Aus der Luft und zu Fuß (69)

Wolfenhausen

13.03.2019

Von Andrea Bachmann / Bilder: Erich Sommer

Wolfenhausen

Nur „wenige gutgebaute Häuser“ hätte es in Wolfenhausen gegeben, berichtet die Oberamtsbeschreibung von 1828. Damals gehörte Wolfenhausen zum Oberamt Rottenburg, 1938 wurde der Ort im Oberen Gäu, der Hochfläche zwischen Schwarzwald und Schönbuch, dem Landkreis Tübingen eingegliedert. Seit 1973 bildet Wolfenhausen gemeinsam mit Nellingsheim und Remmingsheim die Gesamtgemeinde Neustetten. Der Name stammt von der längst abgegangenen Ortschaft Stetten südwestlich von Wolfenhausen.

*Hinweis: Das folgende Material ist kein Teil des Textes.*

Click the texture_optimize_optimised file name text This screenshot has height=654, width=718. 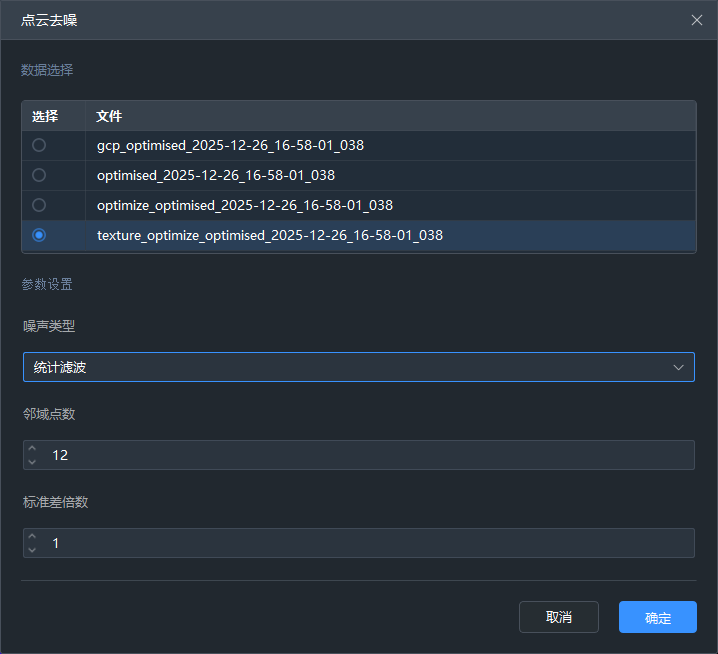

Längst nicht mehr vorhanden ist auch eine Burg aus dem 12. Jahrhundert, die sich im Winterrain, dem bewaldeten Höhenzug zwischen Wolfenhausen und Remmingsheim, an strategisch günstiger Lage befand. Bauherr war das Kloster Allerheiligen in Schaffhausen, das sämtliche Ortschaften der späteren Gemeinde Neustetten sowie Obernau von einem Grafen aus der Schweiz kaufte. Da gab es bereits eine Kirche, die 1120 zum ersten Mal erwähnt wurde und natürlich auch im Besitz des Klosters Allerheiligen war, das sämtliche Pfarreinkünfte erhielt.

Im Mittelalter war Wolfenhausen also das Zentrum eines Herrschaftskomplexes, der so groß war, das er zum Beispiel als Ritterschaft seine Eigenständigkeit hätte behalten können. Aber 1362 gelangten die Hoheitsrechte über Wolfenhausen an die Pfalzgrafen von Tübingen und 1382 kam der Ort schließlich an Württemberg. 1528 verkaufte das Kloster all seine Rechte, Einkünfte und auch den sogenannten Abtswald, auf dem die Burg stand, an die Universität Tübingen. Von der Burg war allerdings nicht mehr viel übrig: Schon 1497 soll dort nur noch eine verwilderte Ruine gestanden haben, die die Bewohner von Wolfenhausen als Steinbruch benutzten. Der ehemalige Gasthof „Krone“ soll aus solchermaßen recycelten Steinen erbaut worden sein.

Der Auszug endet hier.